* _Directive_
In the listing, revise the stretch from the line containing "Click the Navigator API sidebar icon" through the line containing "[x=1478, y=770]", replacing "Dashboards" with "Reports" and leaving everything else unchanged. Return only those lines.

* _Extracted information_
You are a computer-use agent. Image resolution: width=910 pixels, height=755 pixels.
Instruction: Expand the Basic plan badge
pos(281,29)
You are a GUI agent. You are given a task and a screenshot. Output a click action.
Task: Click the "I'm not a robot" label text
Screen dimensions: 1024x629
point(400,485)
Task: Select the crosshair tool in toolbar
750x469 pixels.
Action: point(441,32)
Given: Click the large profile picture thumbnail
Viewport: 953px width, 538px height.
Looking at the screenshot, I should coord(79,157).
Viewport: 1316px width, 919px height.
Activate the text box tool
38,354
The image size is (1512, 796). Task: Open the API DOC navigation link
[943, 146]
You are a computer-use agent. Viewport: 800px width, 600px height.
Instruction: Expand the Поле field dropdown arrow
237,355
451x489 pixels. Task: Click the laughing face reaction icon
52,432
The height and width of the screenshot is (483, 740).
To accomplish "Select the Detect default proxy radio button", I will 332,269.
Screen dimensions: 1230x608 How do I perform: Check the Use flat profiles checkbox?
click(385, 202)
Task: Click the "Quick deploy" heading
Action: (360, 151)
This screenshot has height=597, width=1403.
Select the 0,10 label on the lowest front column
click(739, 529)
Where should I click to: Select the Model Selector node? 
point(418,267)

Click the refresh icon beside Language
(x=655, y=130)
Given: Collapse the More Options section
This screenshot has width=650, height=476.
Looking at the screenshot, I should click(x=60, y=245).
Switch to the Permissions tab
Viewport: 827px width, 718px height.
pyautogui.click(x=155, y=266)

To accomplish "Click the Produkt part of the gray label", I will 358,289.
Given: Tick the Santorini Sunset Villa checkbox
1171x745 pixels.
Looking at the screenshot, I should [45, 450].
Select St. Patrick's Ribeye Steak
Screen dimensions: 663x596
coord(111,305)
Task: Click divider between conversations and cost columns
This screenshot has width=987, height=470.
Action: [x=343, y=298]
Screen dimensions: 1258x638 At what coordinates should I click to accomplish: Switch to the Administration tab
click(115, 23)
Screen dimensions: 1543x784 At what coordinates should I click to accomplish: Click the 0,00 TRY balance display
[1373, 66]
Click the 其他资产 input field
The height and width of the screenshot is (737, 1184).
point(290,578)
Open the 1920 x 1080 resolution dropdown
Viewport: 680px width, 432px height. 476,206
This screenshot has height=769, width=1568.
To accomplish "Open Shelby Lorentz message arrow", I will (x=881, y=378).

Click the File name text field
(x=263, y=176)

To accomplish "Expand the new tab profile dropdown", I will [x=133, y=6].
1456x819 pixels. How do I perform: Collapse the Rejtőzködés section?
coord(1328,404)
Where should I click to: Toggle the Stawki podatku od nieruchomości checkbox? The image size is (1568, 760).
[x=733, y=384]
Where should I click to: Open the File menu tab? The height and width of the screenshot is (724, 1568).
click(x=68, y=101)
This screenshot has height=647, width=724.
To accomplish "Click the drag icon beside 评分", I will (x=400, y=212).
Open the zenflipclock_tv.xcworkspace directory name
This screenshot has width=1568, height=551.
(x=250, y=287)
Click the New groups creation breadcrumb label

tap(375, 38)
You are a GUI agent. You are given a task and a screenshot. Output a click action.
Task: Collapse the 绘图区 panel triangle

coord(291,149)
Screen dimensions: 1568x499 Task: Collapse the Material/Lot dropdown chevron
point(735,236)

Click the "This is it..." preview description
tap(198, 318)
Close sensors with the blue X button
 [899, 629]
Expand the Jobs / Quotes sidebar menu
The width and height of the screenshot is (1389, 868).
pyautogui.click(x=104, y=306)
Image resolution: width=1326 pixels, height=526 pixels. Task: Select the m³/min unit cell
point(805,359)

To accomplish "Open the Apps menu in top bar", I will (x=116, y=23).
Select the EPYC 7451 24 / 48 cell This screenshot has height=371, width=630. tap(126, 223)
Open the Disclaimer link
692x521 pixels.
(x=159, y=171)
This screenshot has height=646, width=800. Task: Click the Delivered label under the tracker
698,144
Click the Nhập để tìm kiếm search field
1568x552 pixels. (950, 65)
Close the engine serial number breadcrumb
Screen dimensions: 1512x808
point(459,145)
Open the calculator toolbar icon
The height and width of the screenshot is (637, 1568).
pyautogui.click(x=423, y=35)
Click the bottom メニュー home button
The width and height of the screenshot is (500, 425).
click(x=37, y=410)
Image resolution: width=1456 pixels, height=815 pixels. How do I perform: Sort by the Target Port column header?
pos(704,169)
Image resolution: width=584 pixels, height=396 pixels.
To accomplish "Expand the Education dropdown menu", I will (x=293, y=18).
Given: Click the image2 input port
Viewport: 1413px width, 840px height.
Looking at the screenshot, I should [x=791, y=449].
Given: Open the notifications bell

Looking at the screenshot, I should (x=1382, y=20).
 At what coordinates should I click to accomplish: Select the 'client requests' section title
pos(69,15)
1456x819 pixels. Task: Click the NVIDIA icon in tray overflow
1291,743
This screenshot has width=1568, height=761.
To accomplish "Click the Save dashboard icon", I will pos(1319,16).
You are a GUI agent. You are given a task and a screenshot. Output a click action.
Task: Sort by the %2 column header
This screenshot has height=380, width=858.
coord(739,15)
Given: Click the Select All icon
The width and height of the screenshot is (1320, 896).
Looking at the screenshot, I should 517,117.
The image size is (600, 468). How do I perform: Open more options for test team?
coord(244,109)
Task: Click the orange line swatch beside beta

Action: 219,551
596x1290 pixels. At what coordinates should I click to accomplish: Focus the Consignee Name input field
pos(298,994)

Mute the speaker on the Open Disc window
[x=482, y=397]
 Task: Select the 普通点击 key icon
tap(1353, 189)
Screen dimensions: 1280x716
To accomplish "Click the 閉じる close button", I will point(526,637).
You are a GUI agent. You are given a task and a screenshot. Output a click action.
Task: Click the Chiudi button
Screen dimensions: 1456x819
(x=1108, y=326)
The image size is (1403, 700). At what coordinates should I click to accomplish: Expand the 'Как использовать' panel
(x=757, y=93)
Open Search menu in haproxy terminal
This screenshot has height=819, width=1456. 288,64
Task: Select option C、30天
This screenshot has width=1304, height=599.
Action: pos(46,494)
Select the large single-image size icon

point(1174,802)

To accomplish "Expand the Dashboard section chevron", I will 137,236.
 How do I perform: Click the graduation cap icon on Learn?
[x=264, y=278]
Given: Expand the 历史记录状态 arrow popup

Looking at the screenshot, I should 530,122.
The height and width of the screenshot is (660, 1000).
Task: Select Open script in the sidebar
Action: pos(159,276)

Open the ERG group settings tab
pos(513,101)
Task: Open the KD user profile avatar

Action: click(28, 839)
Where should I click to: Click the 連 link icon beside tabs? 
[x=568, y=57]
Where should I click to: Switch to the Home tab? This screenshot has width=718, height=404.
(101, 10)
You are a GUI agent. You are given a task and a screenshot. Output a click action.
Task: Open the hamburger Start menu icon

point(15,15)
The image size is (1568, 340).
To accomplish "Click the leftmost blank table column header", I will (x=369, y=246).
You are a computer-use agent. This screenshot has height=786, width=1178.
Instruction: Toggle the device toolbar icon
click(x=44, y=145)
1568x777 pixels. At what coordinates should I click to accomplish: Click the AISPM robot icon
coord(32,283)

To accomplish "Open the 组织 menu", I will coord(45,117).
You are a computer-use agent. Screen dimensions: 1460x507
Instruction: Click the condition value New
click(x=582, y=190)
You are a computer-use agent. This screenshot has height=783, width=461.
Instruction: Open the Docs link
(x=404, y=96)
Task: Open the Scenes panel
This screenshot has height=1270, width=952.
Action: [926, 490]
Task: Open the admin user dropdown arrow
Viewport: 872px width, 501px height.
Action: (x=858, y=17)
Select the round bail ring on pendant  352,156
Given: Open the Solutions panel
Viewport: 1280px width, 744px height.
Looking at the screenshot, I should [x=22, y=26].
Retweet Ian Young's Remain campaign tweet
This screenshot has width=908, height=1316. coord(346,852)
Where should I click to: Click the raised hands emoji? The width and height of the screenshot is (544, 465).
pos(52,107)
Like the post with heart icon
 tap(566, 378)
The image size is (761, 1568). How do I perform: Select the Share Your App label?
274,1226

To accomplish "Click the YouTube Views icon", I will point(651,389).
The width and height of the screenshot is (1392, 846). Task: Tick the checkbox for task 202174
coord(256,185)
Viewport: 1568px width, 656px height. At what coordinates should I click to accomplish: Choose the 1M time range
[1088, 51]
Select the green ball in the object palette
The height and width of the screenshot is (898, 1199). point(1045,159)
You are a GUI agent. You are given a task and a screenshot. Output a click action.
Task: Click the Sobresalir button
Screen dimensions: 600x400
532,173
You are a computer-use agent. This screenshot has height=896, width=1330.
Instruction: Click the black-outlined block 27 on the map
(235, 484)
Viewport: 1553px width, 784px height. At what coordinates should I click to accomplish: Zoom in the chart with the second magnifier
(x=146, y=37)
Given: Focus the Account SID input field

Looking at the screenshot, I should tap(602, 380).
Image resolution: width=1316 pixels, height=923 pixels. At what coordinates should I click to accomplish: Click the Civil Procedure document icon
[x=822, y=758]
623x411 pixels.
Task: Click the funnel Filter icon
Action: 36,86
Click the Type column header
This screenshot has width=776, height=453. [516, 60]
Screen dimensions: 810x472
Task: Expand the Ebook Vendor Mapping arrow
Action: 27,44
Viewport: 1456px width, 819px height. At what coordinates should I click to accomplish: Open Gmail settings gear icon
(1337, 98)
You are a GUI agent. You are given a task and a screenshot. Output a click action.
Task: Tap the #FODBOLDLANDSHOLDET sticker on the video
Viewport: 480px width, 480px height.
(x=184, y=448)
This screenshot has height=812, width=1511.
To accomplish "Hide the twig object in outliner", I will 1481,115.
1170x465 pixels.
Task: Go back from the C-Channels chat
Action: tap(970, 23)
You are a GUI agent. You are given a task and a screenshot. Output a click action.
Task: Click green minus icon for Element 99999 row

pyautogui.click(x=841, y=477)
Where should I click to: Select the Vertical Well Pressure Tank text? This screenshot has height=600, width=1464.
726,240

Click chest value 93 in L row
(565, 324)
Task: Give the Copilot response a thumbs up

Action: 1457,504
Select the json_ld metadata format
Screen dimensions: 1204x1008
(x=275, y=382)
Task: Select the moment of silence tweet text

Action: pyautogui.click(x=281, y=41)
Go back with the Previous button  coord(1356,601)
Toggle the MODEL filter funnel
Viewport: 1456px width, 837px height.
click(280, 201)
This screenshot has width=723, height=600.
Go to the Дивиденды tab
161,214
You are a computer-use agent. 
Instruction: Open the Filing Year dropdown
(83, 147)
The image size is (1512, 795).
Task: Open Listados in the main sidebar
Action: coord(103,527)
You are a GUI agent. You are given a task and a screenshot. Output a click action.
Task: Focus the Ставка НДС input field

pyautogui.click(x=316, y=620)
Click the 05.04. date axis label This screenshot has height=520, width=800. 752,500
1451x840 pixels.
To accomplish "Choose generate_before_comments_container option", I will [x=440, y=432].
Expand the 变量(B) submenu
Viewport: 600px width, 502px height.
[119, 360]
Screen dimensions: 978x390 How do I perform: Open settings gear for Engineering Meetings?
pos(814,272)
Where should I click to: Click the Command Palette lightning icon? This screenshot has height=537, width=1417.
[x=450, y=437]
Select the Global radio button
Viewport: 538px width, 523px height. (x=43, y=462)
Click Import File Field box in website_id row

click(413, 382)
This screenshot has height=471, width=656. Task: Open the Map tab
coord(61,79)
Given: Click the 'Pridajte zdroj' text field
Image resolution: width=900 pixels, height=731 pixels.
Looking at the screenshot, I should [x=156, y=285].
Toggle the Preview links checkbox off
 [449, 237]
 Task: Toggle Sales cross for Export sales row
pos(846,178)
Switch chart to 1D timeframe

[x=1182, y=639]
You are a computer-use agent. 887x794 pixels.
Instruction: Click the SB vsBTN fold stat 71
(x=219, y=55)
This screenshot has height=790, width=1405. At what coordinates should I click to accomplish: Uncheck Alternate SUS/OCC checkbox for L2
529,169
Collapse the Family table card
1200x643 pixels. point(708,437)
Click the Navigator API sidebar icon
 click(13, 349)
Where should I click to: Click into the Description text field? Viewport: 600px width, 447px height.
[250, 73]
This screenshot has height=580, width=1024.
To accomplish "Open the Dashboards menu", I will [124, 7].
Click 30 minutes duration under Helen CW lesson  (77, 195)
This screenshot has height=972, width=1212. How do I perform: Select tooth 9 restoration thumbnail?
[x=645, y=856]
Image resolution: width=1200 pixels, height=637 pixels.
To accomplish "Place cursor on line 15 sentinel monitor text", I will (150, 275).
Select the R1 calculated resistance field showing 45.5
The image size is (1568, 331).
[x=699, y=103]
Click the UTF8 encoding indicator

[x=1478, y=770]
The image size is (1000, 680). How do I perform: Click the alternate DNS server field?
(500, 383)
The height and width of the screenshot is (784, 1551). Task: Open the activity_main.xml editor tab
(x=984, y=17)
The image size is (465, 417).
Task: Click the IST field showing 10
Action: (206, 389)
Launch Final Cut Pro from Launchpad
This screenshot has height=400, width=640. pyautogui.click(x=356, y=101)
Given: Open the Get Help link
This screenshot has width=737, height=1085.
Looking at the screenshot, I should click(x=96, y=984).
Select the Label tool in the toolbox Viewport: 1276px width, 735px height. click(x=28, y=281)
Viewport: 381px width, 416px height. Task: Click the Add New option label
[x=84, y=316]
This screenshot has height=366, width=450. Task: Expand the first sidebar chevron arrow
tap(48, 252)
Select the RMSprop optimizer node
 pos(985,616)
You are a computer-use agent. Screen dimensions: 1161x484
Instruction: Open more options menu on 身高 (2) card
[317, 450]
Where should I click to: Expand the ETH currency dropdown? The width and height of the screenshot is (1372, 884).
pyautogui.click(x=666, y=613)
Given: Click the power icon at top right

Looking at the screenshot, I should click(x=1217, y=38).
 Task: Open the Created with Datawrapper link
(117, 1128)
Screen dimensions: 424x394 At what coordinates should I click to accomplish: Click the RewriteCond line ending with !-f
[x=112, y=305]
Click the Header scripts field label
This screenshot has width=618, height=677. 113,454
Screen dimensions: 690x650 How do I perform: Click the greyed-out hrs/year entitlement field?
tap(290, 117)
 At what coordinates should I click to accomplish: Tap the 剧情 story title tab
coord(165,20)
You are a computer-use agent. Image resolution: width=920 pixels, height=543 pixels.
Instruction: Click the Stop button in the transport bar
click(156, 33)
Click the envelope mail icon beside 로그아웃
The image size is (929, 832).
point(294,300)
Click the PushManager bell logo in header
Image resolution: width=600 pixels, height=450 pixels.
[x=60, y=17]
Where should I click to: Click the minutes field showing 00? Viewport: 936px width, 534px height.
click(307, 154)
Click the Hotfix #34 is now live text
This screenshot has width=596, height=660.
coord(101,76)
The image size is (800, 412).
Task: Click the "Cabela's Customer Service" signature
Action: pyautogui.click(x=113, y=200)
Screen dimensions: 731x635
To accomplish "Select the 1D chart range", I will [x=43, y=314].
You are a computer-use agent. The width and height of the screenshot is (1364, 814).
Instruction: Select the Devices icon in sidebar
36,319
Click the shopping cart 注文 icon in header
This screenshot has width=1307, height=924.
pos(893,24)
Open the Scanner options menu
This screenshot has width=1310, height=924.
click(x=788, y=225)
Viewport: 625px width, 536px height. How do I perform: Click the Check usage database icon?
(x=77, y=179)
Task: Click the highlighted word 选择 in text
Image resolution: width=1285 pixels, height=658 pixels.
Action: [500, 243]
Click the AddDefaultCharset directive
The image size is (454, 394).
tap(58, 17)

* _Completed exercise_
Click the Navigator API sidebar icon
 click(13, 349)
Where should I click to: Click into the Description text field? Viewport: 600px width, 447px height.
[250, 73]
This screenshot has height=580, width=1024.
To accomplish "Open the Reports menu", I will [124, 7].
Click 30 minutes duration under Helen CW lesson  (77, 195)
This screenshot has height=972, width=1212. How do I perform: Select tooth 9 restoration thumbnail?
[x=645, y=856]
Image resolution: width=1200 pixels, height=637 pixels.
To accomplish "Place cursor on line 15 sentinel monitor text", I will (150, 275).
Select the R1 calculated resistance field showing 45.5
The image size is (1568, 331).
[x=699, y=103]
Click the UTF8 encoding indicator

[x=1478, y=770]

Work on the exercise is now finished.